Мать честная, что тут поднялось! Тимоха в гробу вопит, а тут еще в двери забарабанили, ломится кто-то. Я от страха не своим голосом кричу:
— Чего, черти полосатые, надо? А ну входи, кто посмелей, враз рядом с Тимохой уложу.
Долго мы так кричали, светать уж начало. Стал я чертей уговаривать, объяснять, что петухи пропели и всем им сгинуть полагается. А черти-то еще сильнее вой подняли. «Несознательные какие-то», — подумал я и стал прислушиваться. И тут меня сомнения взяли. Подошел поближе к двери — стал голоса различать. Явно же голос Мелентихи, Тимохиной бабы. Подошел к гробу, отхватил гвоздодером крышку, спрашиваю:
— Ты покойник, Тимоха, или нет?
А он по-людски совсем говорить разучился. Матюкается только. «Ну, — думаю, — будь, что будет, отопру дверь». Скинул запор и, как медведь-подранок, налетела на меня Мелентиха, подмяла под себя и дубасит.

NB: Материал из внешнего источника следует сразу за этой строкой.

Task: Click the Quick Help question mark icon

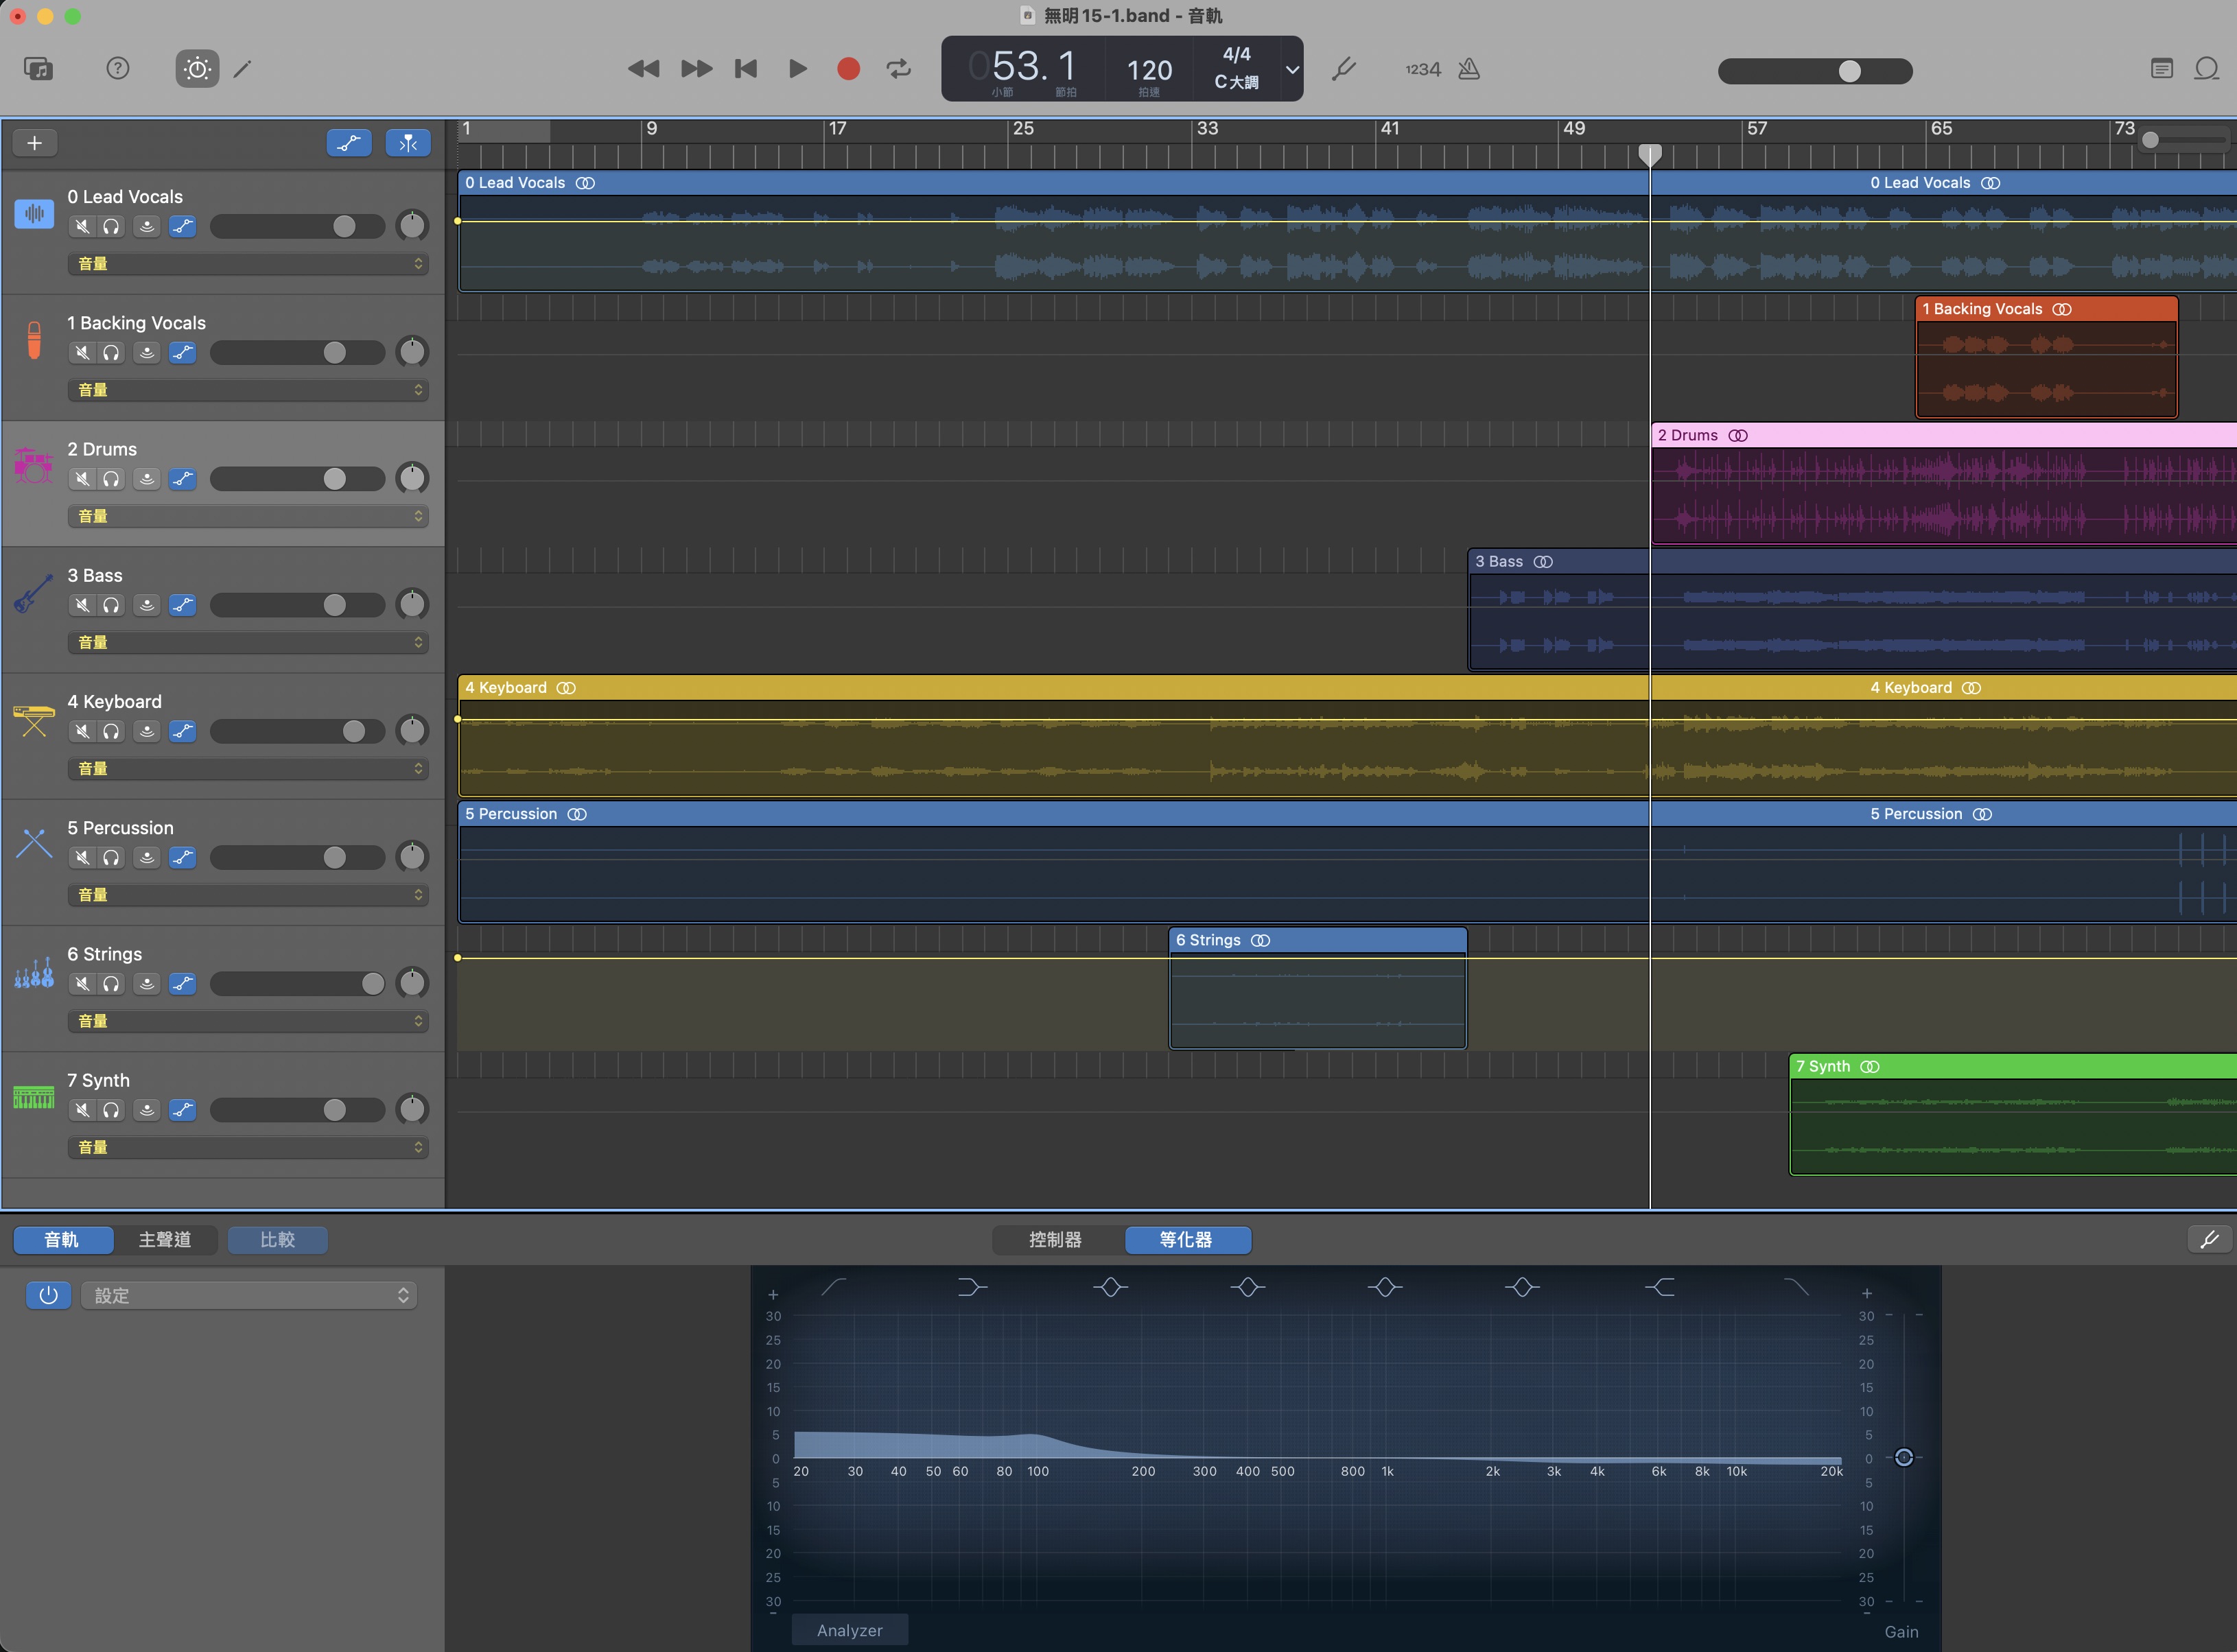Action: (118, 68)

— Пьянчуги проклятые, загубили Тимоху. Убью вконец и церковь вашу разнесу.
— Здравствуйте, — отвечаю ей исподнизу. — Во-первых, церковь не моя и охраняется законом. По всей строгости отвечать будешь. А во-вторых, вон твой Тимоха невредимый сидит.
Она меня бросила и Тимоху дубасить принялась. Только потом я узнал, что мужики проверить вздумали, такой ли уж я отчаянный…
— Да, житуха была, — вздохнул Егор Возщиков, поднялся и, махнув рукой, пошел по своим делам.